MORAG YOU’RE A LONG TIME DEID – 

 Collaboration, Music & Temporality

MORAG YOU’RE A LONG TIME DEID
Collaboration, Music & Temporality

Last month, I was on a two week development residency with Claire Love Wilson, Rory Comerford and Alasdair Roberts at the University of West of Scotland culminating in a work-in-progress performance at the Gaiety Theatre in Ayr. We developed a staging for ‘Morag You’re A Long Time Deid’, a play written by Claire about the search for a common ancestor of three characters across three different generations of a Scottish/Canadian family who are connected by their Ballad singing tradition.

The project has been slowly cooking over the last four years when I first met Claire on a night out at the Art School in Glasgow. She literally fell into my arms on the dance floor. The evening before she went back to Canada, we spoke about loose ideas for a future collaboration over a pint and whisky at the Potstill pub in Glasgow. Little did we know that we would meet again at the same pub exactly four years later to discuss the script she had written. With the help of many dramaturgical sessions through Skype over the last year, we finalised the preparations for our first development period for the piece. We were eager to try out how we could carry the story dramaturgically through the music of traditional Scottish Ballads and loop-based live soundscaping. With acclaimed folk-musician Alasdair Roberts and our dear friend and experimental composer Rory Comerford, we had gathered an artistic dream team.

The process was not unlike many of our projects as a dispersed collective with The Doing Group. Many Skype meetings and discussions in online documents and shared folders leading to a short, very intense rehearsal period where all the prepared parts are tested out together. So was our shared interest in dramaturgy and the search for new theatrical forms that would be carried by the sonic worlds created. A central aspect of the work between actors/performers, musicians and myself as a director was to find a common language, to explain staging visions and nuances in acting to the performers who are primarily accomplished musicians using musical vocabulary (a practice I got used to in my work in opera).
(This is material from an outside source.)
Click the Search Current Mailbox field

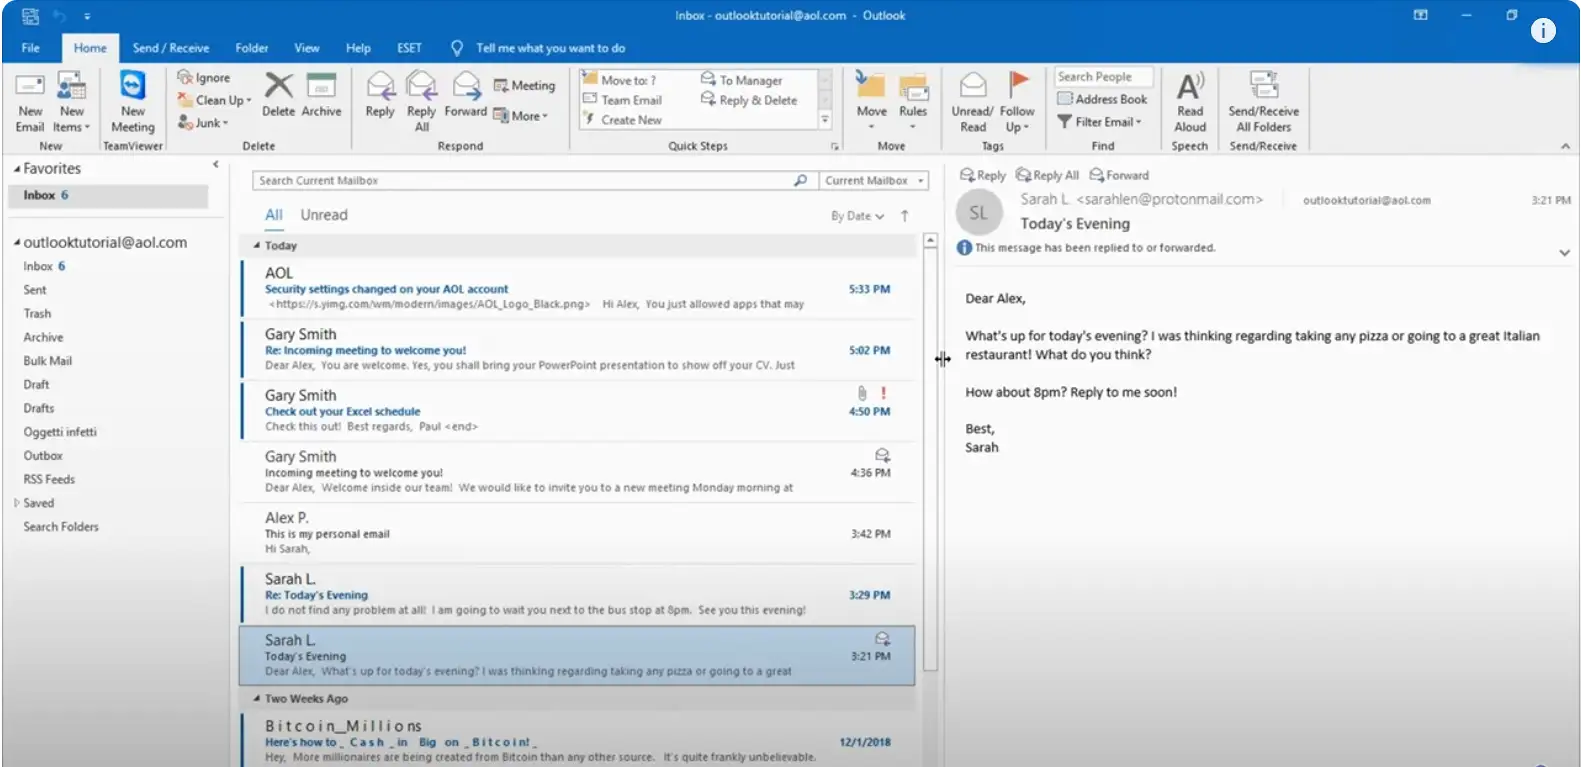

I found it compelling to facilitate a meeting between music and theatre – two time-based art forms that combined to disturb linear temporality. The music and soundscapes were key in creating a felt ‘space of timelessness’ as it has been described by audience feedback at the work-in-progress sharing. The performance used the Ballads as gateways to transition smoothly between the three different time levels of the three generations and the soundscapes helped to place the scenes, even when it progressed into a mythical place of the valley of Elfland from one of the Ballads in which temporality was suspended enabling the three characters to encounter each other. The residency itself became like a time-warping portal in which we went out of time through dark Ballads and traversed colonial history, forest explorations and wood pigeon impersonations.

Besides a promising start of a new project with clear ambitions of where it wants to move after the work-in-progress sharing and new artistic friendships, I left the residency with a clarity about my interest in temporality in my own performance work. The interest in time runs like a red thread through my work from my first staging of a multilingual version of Samuel Beckett’s ‘Waiting for Godot’ seven years ago, to an original performance ‘Flow: a dramatic haiku’ in which I tried to find a dramatic form inspired by Japanese haiku poetry to explore the last words of my grandmother: ‘Maybe time is really the most precious thing we get from life and to treat it preciously will always remain a life wisdom.’, as well as my choreographic and site-specific exploration of ruin(ed) temporality in TIME DUST which I hope to redevelop in the coming season on the suggestion of The Doing Group’s Irina – of course with her as dramaturge.

In ‘Morag, You’re A Long Time Deid’, it was Claire’s grandmother who inspired the piece and to start thinking about time through music. The residency was definitely a precious use of our time and resources, and its questions continue to resonate deeply as I constantly hear wood-pigeons and continue to dream of how it can be developed further in the future. Time will tell.